What you have to do >>
Pull out every line of the data below that contains the string "height", and copy each one unchanged.
▬▬▬▬▬▬▬▬▬▬
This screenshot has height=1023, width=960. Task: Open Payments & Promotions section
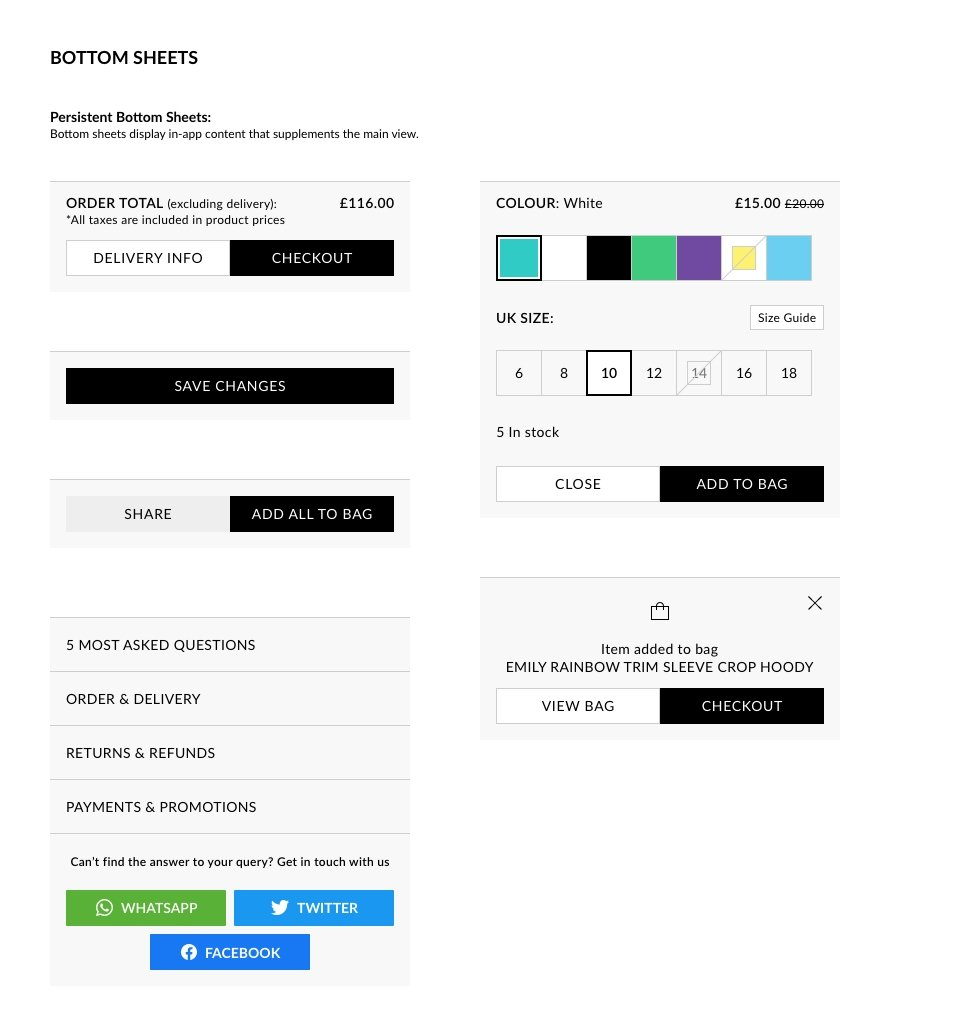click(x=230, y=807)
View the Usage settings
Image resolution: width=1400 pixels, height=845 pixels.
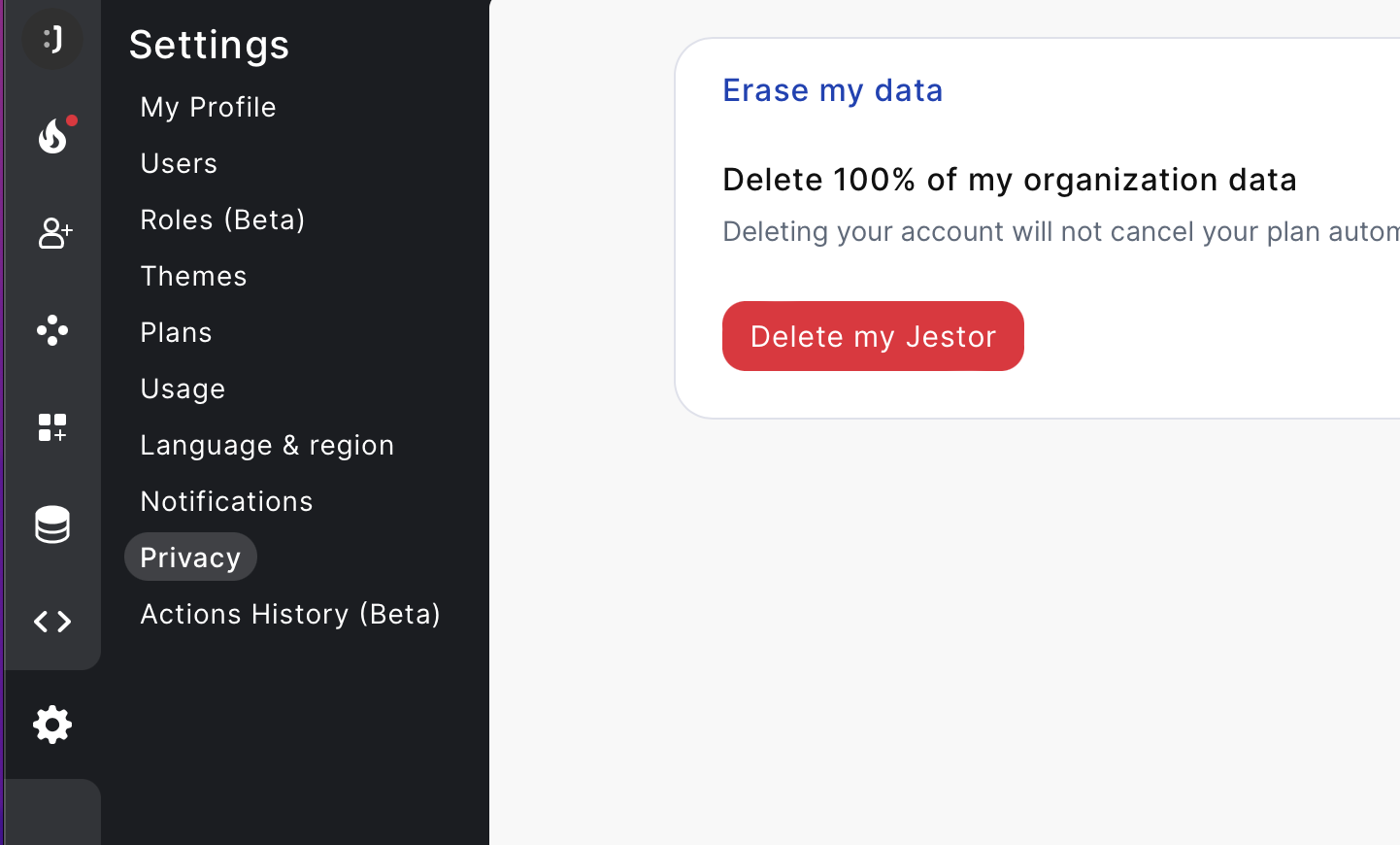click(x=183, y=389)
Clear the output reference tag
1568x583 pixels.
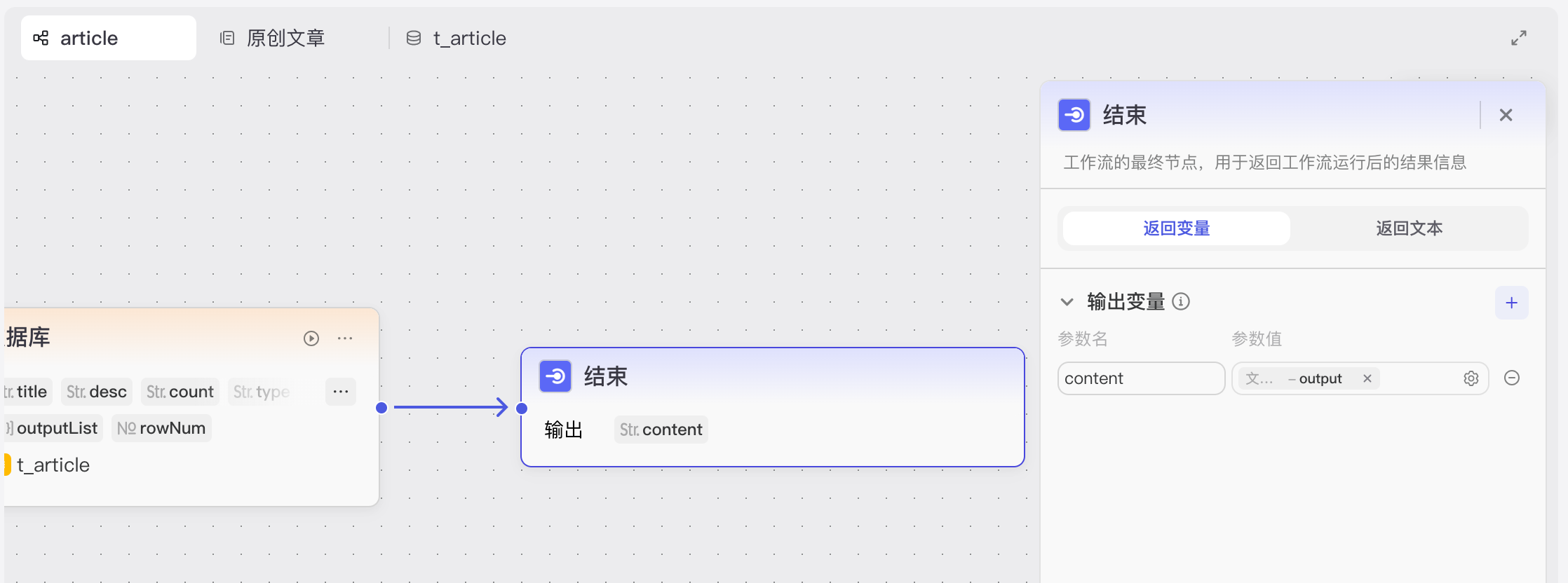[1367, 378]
▬▬▬▬▬▬▬▬▬▬
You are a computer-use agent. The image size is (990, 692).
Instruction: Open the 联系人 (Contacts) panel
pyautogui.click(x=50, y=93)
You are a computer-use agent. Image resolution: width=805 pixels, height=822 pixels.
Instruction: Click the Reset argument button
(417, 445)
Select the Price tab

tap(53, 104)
▬▬▬▬▬▬▬▬▬▬
Reply to the exercise >>
This screenshot has height=1023, width=960. Task: Open Payments & Promotions section
Image resolution: width=1400 pixels, height=845 pixels.
You are a computer-use agent. Image resolution: width=805 pixels, height=822 pixels.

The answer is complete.